Sunday, July 11, 2010

Akses pembiayaan bisnis.




Saya bertemu dengan Direksi saya. Saya sampaikan peluang bisnis membangun pabrik cangkir. Ini berawal dari relasi saya di China memberi saya order sebanyak 2,5 juta unit Cangkir dengan kontrak jangka panjang. Setelah saya lakukan riset kapasitas produksi dalam negeri, ternyata di samping tidak bisa memenuhi order tersebut karena semua full order dan juga kualitas yang mereka buat semua kualitas Eropa. Jadi engga bisa masuk pasar China yang harganya relatif murah.  Makanya saya putuskan untuk membangun sendiri pabrik di Indonesia karena bahan baku tersedia. 

Produk dari pabrik ini adalah cangkir dengan type stoneware. Kapasitas produksi setahun 2,5 juta unit yang semuanya di ekspor ke China, Korea dan Eropa. Bahan baku beruba bahan mineral galian. Kemudian saya sampaikan strategi membangunnya. Lengkap dengan skema pembiayaan. Bisnis process serta data networking yang saya miliki.  Yuni dapat memahami semua paparan saya mengenai peluang itu. Untuk bangun pabrik perlu mesin dengan kapasitas sebesar 3 juta unit.  Ini pasti mesin canggih. Perusahaan perlu bahan baku untuk memenuhi kapasitas sebesar itu. Harus membuat bangunan pabrik beserta fasilitas pendukung. Harus menyediakan modal kerja untuk mengamankan biaya operasional selama hasil penjualan belum masuk kas perusahaan.

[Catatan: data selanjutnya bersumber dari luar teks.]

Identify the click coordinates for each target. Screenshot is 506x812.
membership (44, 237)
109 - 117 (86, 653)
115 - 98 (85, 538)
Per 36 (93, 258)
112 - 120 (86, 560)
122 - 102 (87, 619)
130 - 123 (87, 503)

Tidak lebih 1 tahun. Pabrik sudah berdiri. Dua bulan kemudian produksi perdana. Total investasi mencapai Rp. 200 miliar. Namun perusahaan cash out hanya Rp. 150 juta. Tidak ada hutang bank. Bagaimana bisa? Baik saya jelaskan. Bagaimana bisa ?

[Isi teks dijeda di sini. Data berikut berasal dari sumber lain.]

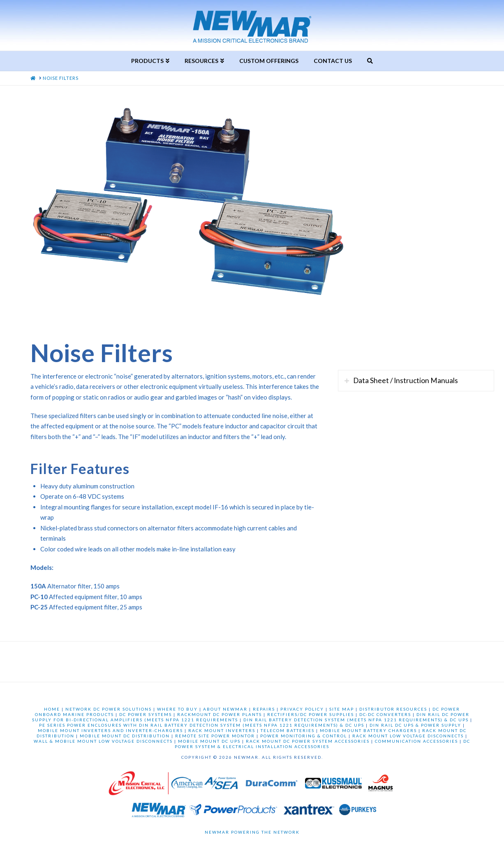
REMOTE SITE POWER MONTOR (215, 736)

Bagaimana Perusahaan dapatkan uang untuk beli mesin?  Mesin dibeli dari CHina. Untuk bayarnya perusahaan ajukan kredit ekspor ke Bank di China dengan skema jual beli melalui agent di China. Sehingga perusahaan bisa bayar nyicil selama 3 tahun. Jadi ini sama dengan leasing tapi yang melakukan agent di china dan Perusahaan membeli dari agent secara angsuran. Loh apa jaminannya? Jaminannya dari off taker market. Mesin selesai diatasi.

Bagaimana dengan modal kerja ? Atas dasar kontrak jangka panjang ini , Perusahaan tunjuk perusahaan di China sebagai agent. Artinya agent di china dapat kontrak  dari Perusahaan di Indonesia sebagai buyer dengan skema back to back dengan kontrak kepada pembeli sebenarnya di China. Dengan adanya kontrak ini, agent dapat pinjaman dari bank di china dengan LTV 30% dari nilai kontrak. 30%  ini dikirim semua ke Jakarta. Modal kerja teratasi.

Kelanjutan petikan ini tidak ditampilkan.